Kestrel class saw and took part in typical activities that may happen at this time of the year. 

On the front lawn, in front of Kentwell Hall ,just after we had passed through the entrance assuring the gate - keepers that we were plague-free! 

Tudor dancing accompanied by some low players-just look at their instruments-playing a drum and some bagpipes !

Next we visited the victualers (cooks for the workers at Kentwell) who were preparing potage with roots and worts.  (Ask your child if they can remember what these were)

Mr King in fine attire - he was asked many a time what a fine gentleman was doing with us peasants !

The house at Kentwell  from the front .  We crossed the moat and entered the house by the Tower door and entered the Great kitchen. The cooks were preparing a meal for the Cloptons and their visitors; fig tarts, baked apples and meat pies were  being made.

Chivvied along by the housekeeper, we were led to the Panelled room where we met a privateer  and the Herald. The Herald talked to the us about  the Clopton coat of arms.

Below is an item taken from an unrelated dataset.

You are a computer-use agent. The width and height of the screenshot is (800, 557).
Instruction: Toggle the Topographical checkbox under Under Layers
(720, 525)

The privateer was hoping some of our party may wish to join him in circumnavigating the globe!

The Great Hall

The scriveners were writing menus and prayers for the household. They used quills,ink and parchment paper.

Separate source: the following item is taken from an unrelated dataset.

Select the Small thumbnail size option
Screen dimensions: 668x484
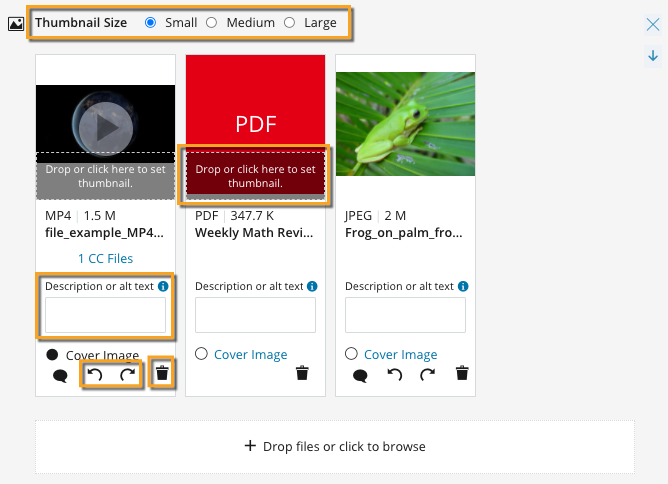(151, 22)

These members of the gentry are friends of the Cloptons, they entertained with some singing in French; standing   next to them is a page. 

The dairy.

Cheese is being made by straining it through muslin.

The dairy maids would milk the cows and bring the milk back to the dairy using this yoke being modelled by Katie.

The Bakehouse oven - the wall at the side was so warm.

The alchemist  showed us some pickled animals and some chemical reactions turning different water a different colour

Above the brew house was the stillroom in which potions and medicines were made out of herbs for all the residents of the estate.

Adjacent to the still room was the sewing room where the needlewomen made clothes for workers at Kentwell. 
View of the house from the  bridge

Camera Obscura  in the background . 

Finding herbal remedies for our maladies and afflictions : anybody for Rosemary - it aids memory !

A hurdy gurdy  in the walled garden 

The Butts 
The archers demonstrated their skills and how they were used against the Spanish.

Inside the woolshed we watched the wool workers make fleece into yarn.

A yeoman cottage  was situated just along from the woolshed. The family were eating their lunch of potage .

Using branches and trunks from  nearby trees the woodworkers were making chair legs , rolling pins and spindles.

The Potters. 

The kiln 

Making earthenware  for use at Kentwell.

A great view of Kentwell and of the fine looking Tudor Kestrel class.

Wearily, we left the Tudor Michaelmas behind ,had our lunch  (non- tudor) and returned to school . 

An excellent trip with excellent behaviour from all the class!